- [Material provided]:
────────────────
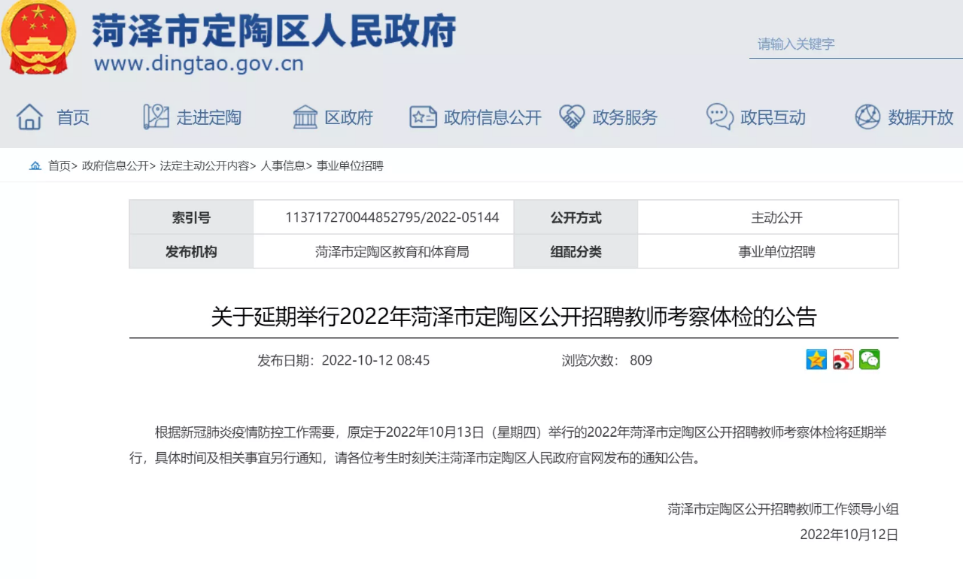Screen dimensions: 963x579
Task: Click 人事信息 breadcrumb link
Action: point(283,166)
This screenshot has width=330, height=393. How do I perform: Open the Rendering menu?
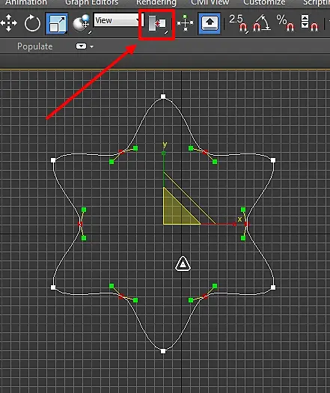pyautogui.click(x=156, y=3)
────────────────
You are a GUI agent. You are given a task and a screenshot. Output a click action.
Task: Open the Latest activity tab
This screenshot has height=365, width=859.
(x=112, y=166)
────────────────
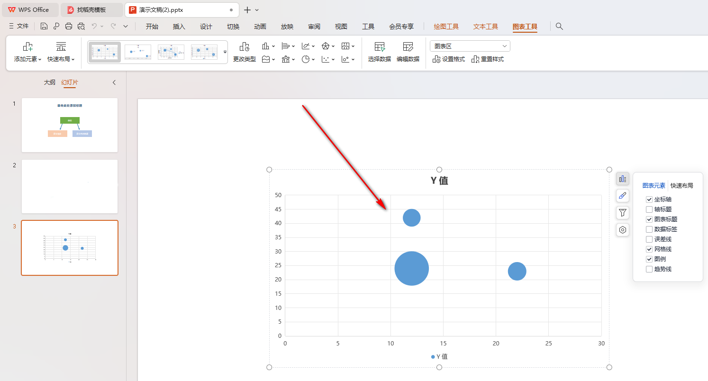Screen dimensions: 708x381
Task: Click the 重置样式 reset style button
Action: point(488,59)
────────────────
- [What needs to be done]:
Copy the material again from the line containing "You are a GUI" down through the line containing "(x=112, y=166)", and add 71 to each coordinate in the answers.

- [Response to the task]:
You are a GUI agent. You are given a task and a screenshot. Output a click action.
Task: Open the Latest activity tab
This screenshot has height=365, width=859.
(x=183, y=237)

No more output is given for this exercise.